Abstract 235: Differential polyamine expression in human pancreatic cancer supports the use of polyamine blockade therapy to modulate the in vivo pancreatic tumor microenvironment

Abstract

Abstract Pancreatic cancer has a poor five-year survival rate of less than 8% and is projected to be the second leading cause of cancer related deaths in the US by the year 2030. Polyamine metabolism is an underexplored therapeutic target in pancreatic ductal adenocarcinoma (PDAC). The current investigation profiled RNA expression of genes associated with polyamine metabolism, transport and homeostasis in clinical pancreatic cancer samples to reveal evidence for dysregulation of polyamine-based pathways in PDAC. Increased expression of select pro-polyamine genes was associated with poorer patient prognosis in data obtained from the TCGA dataset. Preclinical experimental data supported the use of polyamine blockade therapy (PBT) in pancreatic tumor bearing mice, and revealed that PBT increased survival and decreased tumor weights in comparison to control treatment. PBT therapeutic effects were associated with increased expression of CD86 T cell co-stimulatory marker present on antigen presenting cells in the tumor microenvironment. Collectively, polyamine dysregulation in human pancreatic cancer is associated with poorer patient prognosis, whereas PBT treatment resulted in improved in vivo therapeutic outcomes in part through immune modulation in the tumor microenvironment. Citation Format: Sai Preethi Nakkina, Sarah B. Gitto, Veethika Pandey, Jignesh Parikh, Dirk Geerts, Carlo Maurer, Kenneth P. Olive, Otto Phanstiel, Deborah A. Altomare.
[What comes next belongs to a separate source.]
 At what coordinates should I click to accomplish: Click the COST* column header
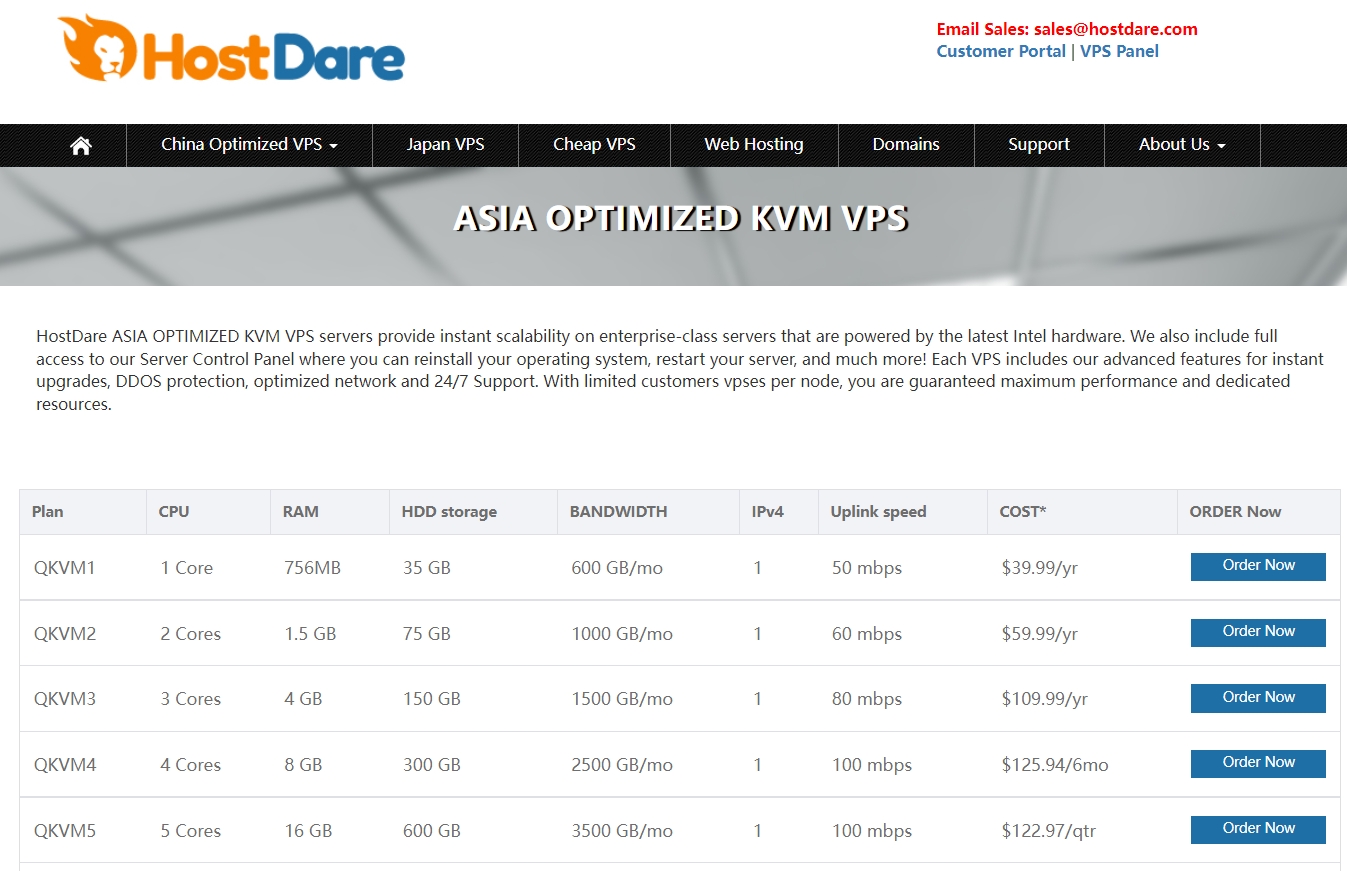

Differential polyamine expression in human pancreatic cancer supports the use of polyamine blockade therapy to modulate the in vivo pancreatic tumor microenvironment [abstract]. In: Proceedings of the American Association for Cancer Research Annual Meeting 2022; 2022 Apr 8-13. Philadelphia (PA): AACR; Cancer Res 2022;82(12_Suppl):Abstract nr 235.